提示された文章 =
________________________

高級感だけではお金は集まらない
富裕層向けアプリ、会員制サービス、プレミアムな体験予約など、いわゆる「ラグジュアリーテック」は海外で注目される一方、投資家への説明が難しい領域です。利用者には刺さる「特別感」や「限定感」も、投資家から見ると市場が小さい、拡大しにくい、再現性が読めないと受け止められがちです。
特にAI関連に資金が集まりやすい今、消費者向けサービスはより厳しく見られます。だからこそ、創業者や副業で新規事業を考える人は、魅力を語るだけでなく、投資家が理解できる言葉に置き換える必要があります。
海外で注目される理由
米国では、会員制クラブ、富裕層向けイベント、プレミアム旅行、限定ダイニングなどをテクノロジーでつなぐ事業が増えています。背景にあるのは、モノより体験にお金を使う高所得層の存在です。彼らは安さよりも、時間短縮、確実な予約、混雑回避、紹介制の安心感に価値を感じます。
ただし投資家は「雰囲気」では判断しません。重要なのは、誰が、いくら使い、どれくらい繰り返し利用し、紹介でどの程度広がるのかです。高級サービスほど、少人数でも単価や継続率が高ければ事業として成立する可能性があります。

________________________

表示一覧 =
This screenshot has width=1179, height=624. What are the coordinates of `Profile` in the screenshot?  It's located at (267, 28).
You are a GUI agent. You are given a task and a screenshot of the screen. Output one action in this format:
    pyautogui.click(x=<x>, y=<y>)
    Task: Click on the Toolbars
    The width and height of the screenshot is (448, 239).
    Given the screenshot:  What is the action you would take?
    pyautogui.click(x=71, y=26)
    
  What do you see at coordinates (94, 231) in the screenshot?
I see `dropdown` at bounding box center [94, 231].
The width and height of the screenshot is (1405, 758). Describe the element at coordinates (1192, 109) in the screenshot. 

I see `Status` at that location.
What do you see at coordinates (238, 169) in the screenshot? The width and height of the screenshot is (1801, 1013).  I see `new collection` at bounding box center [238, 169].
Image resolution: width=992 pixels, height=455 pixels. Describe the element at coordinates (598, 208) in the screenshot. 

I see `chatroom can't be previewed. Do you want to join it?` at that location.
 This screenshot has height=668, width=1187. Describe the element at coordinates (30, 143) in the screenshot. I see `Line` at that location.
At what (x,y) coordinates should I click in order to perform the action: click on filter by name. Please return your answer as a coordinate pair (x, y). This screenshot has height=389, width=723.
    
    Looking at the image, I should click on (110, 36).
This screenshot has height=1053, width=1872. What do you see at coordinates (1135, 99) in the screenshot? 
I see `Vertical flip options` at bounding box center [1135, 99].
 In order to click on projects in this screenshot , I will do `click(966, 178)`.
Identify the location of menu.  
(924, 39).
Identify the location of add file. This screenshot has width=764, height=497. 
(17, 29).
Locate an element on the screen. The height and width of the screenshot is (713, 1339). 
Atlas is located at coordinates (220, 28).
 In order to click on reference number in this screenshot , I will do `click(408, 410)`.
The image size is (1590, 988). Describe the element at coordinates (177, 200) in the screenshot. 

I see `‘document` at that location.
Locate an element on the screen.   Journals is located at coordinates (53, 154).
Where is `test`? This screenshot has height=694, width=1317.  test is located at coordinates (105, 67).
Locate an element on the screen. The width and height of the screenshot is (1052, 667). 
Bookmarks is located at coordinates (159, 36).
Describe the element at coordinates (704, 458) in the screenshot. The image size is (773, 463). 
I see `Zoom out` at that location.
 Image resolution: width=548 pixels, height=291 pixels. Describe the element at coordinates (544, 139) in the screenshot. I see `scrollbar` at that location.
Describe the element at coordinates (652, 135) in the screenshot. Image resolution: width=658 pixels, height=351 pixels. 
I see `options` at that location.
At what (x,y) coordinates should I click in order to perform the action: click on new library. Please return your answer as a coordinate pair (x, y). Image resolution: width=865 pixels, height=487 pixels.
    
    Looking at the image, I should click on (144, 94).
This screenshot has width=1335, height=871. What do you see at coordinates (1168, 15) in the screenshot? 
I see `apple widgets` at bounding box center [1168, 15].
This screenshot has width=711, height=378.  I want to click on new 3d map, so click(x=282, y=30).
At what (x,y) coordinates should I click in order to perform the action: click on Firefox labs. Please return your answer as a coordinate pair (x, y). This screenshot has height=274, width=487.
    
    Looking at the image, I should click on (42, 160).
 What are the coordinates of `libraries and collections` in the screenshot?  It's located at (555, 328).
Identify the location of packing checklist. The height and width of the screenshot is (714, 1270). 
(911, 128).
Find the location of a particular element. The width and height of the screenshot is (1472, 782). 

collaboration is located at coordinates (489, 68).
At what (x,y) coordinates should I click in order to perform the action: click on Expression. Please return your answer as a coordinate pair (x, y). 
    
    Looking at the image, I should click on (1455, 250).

________________________

やってみよう = ラグジュアリーテックについての文章では、米国で会員制クラブやプレミアム旅行などをテクノロジーでつなぐ事業が増えている背景に何があるとしているか。

問題の答え = モノより体験にお金を使う高所得層の存在。